Je voyais déjà son visage dont l'expression rappelait celle d'un vieil éléphant sage et désabusé, ses paupières qui se soulevaient lentement pour laisser percer le regard d'une vivacité surprenante. Tout près de moi, j'entendis soudain quelqu'un murmurer avec une crainte admirative: «T'as vu son nez?» Ce puissant relief fascinait dans la contrée des steppes où prévalaient les faces planes d'Asie. Mais le chuchotement enthousiaste voulait dire en fait autre chose: la venue d'un homme pareil ne pouvait pas ne pas provoquer un coup d'éclat.
Et ce coup d'éclat arriva. Du groupe des notables de la ville se détacha un homme à la physionomie banale d'un chef de kolkhoze et il marcha vers le vieux géant qui venait de s'arrêter avec son entourage au milieu du terrain. Malgré notre garde-à-vous, je perçus comme un léger craquement des vertèbres: tous les cous se tendirent vers l'incroyable spectacle.
Car le chef du kolkhoze, ou celui qui lui ressemblait, portait, en le tenant par les ouïes, un énorme esturgeon. Il donnait plutôt l'impression de danser avec le monstrueux poisson dont la gueule pointait dans son visage et dont la queue essayait de s'enrouler autour de ses mollets. Le poids de la bête obligeait le danseur à rejeter son corps en arrière et à marcher d'un pas saccadé comme dans un étrange tango chaloupé. Il s'approchait déjà du géant. Tout le monde retint son souffle.
Encore à quelques pas de distance, une illusion d'optique se produisit. L'esturgeon se mit à rétrécir, à paraître moins long, moins lourd. Enfin quand le cadeau se retrouva entre les mains de l'hôte, le corps argenté du poisson sembla presque efflanqué. Il fut montré à l'assistance comme un beau trophée de pêche, soulevé sans effort apparent. Les applaudissements saluèrent la force souriante du géant. Un dirigeant venu de Moscou s'avança alors vers le micro et se mit à parler, l'œil fixé sur les feuillets dactylographiés.

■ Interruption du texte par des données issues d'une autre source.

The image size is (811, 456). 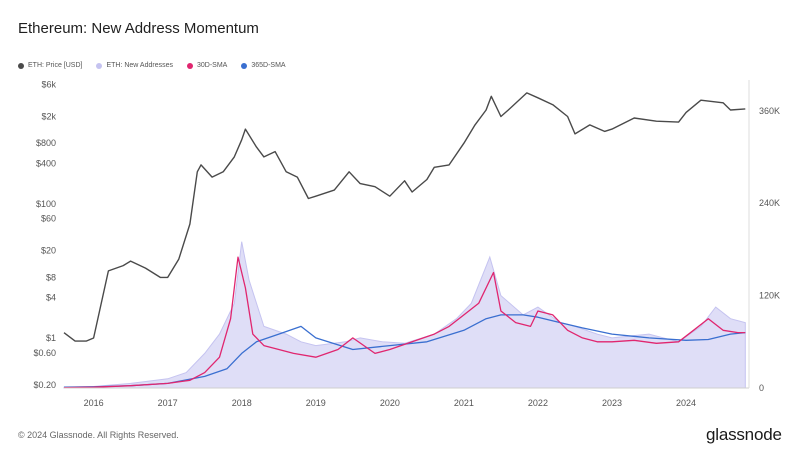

Je ne voyais ni l'orateur ni la foule des notables. Je venais de deviner le vrai secret du grand vieil homme. À l'instant, après avoir confié le poisson à l'un de ses aides, il avait profité du bruit de l'ovation et avec une adresse de prestidigitateur, tout en opinant de la tête aux paroles que sa suite lui adressait et qu'il n'écoutait pas, il avait glissé sa main droite dans la poche de sa veste, avait sorti un mouchoir et essuyé rapidement les bouts de ses doigts sans doute collants de la glu de l'esturgeon. J'étais peut-être seul à avoir remarqué son geste et ce détail recueilli m'avait donné la sensation de pénétrer son mystère: sa solitude. Il était entouré, acclamé, il se prêtait de bonne grâce à tous ces jeux diplomatiques, il acceptait même ce monstre gluant et savait, d'instinct, pendant combien de secondes il fallait exhiber le cadeau avant de le passer à son aide de camp. Il était très présent. Et pourtant très à l'écart, dans une grande solitude songeuse.